* _To-do item_:
Could you copy the material word for word, from its first line through the line containing "Describe the element", with both of those lines included? Leave the pictures out.

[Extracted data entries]
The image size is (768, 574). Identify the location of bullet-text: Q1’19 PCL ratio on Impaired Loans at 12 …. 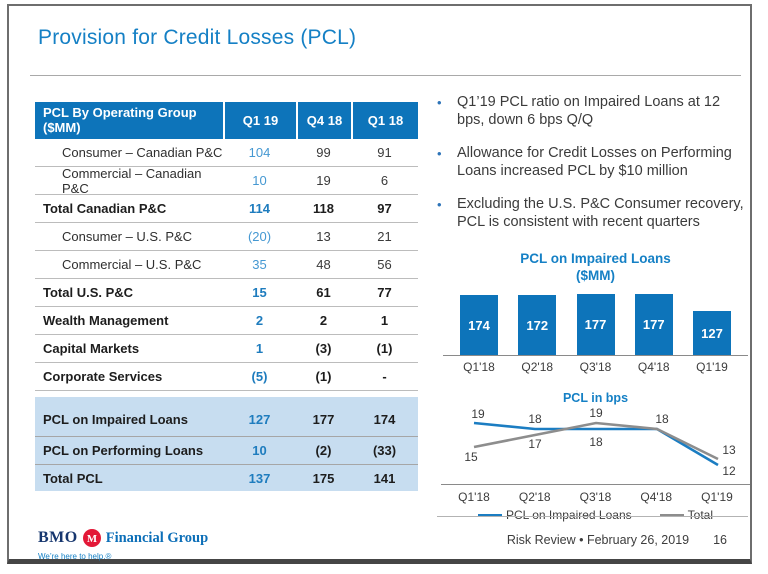
(589, 111).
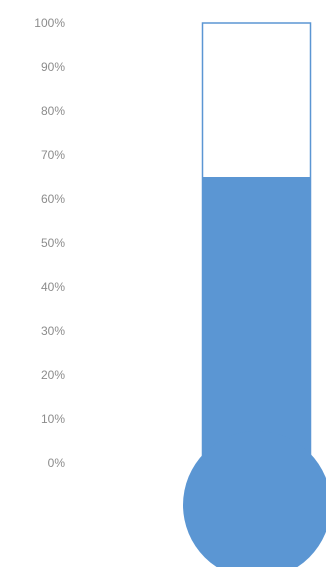  Describe the element at coordinates (53, 199) in the screenshot. I see `y-tick-label: 60%` at that location.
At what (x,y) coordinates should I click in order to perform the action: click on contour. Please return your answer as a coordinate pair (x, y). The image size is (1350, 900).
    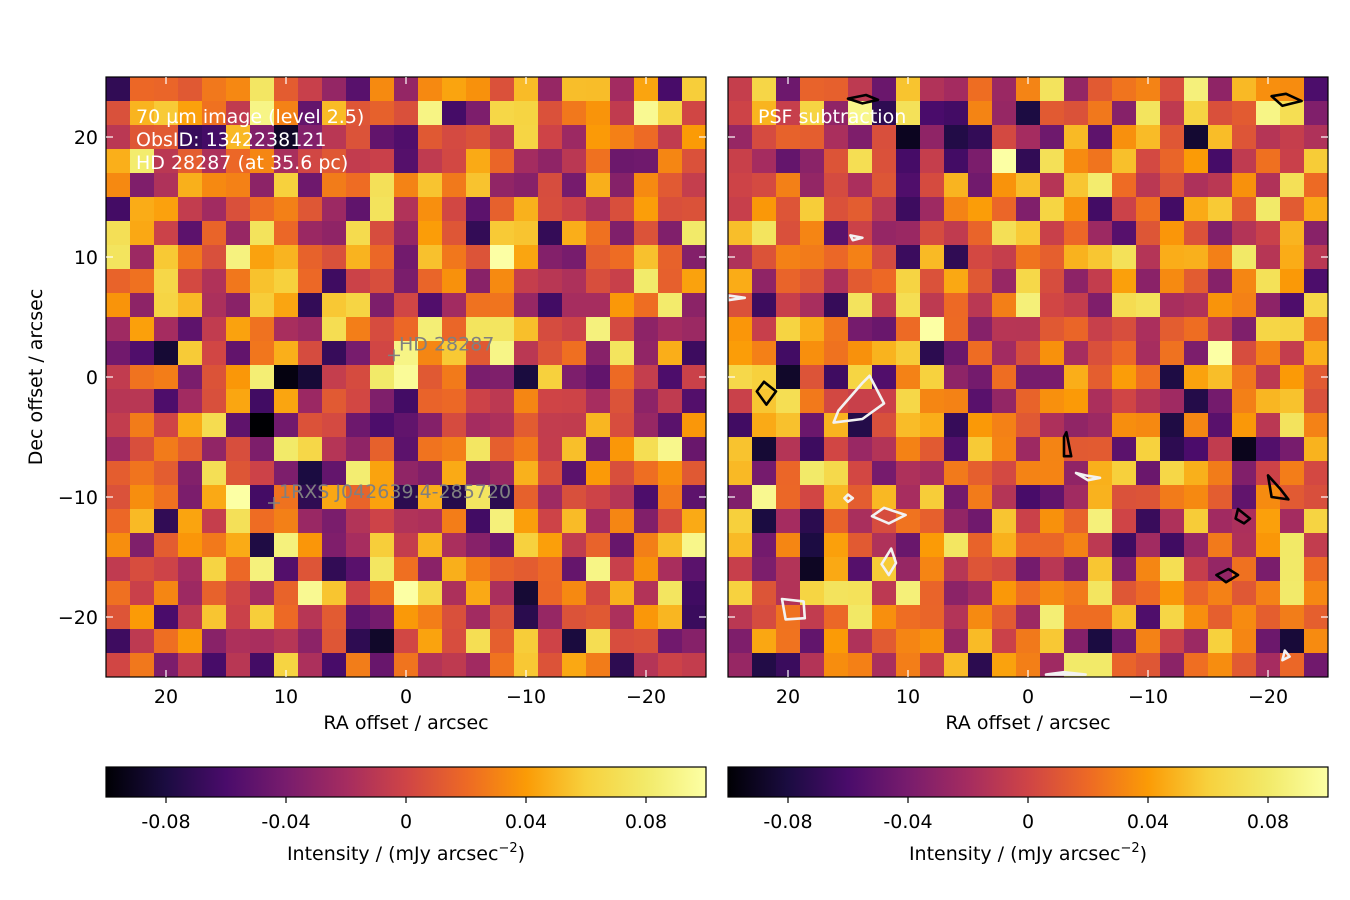
    Looking at the image, I should click on (1278, 488).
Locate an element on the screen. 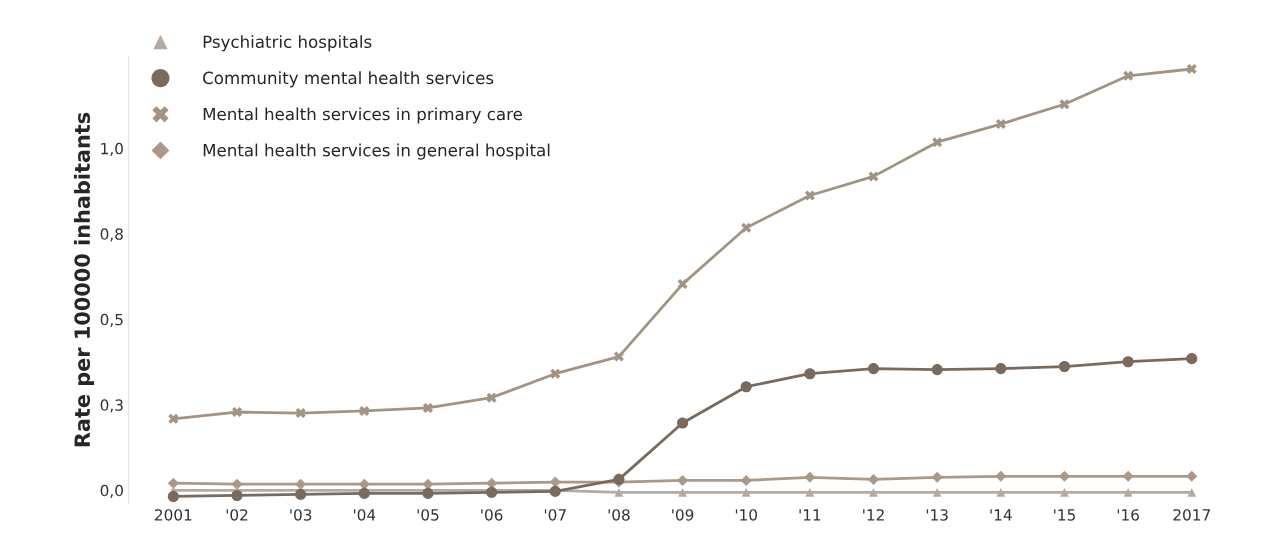 This screenshot has width=1288, height=560. x-tick-label: '16 is located at coordinates (1128, 515).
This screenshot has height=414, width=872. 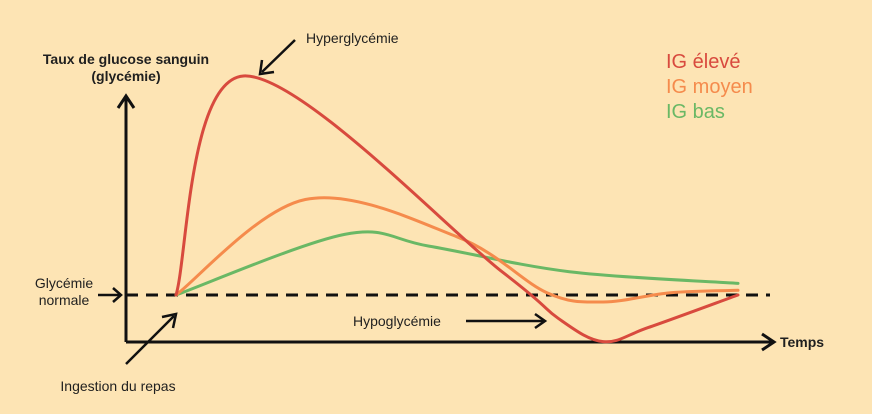 I want to click on hyper-arrow, so click(x=277, y=58).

* _Solution to the exercise_:
The image size is (768, 574). Identify the location of bullet-text: Q1’19 PCL ratio on Impaired Loans at 12 …. 
(589, 111).
  Describe the element at coordinates (53, 199) in the screenshot. I see `y-tick-label: 60%` at that location.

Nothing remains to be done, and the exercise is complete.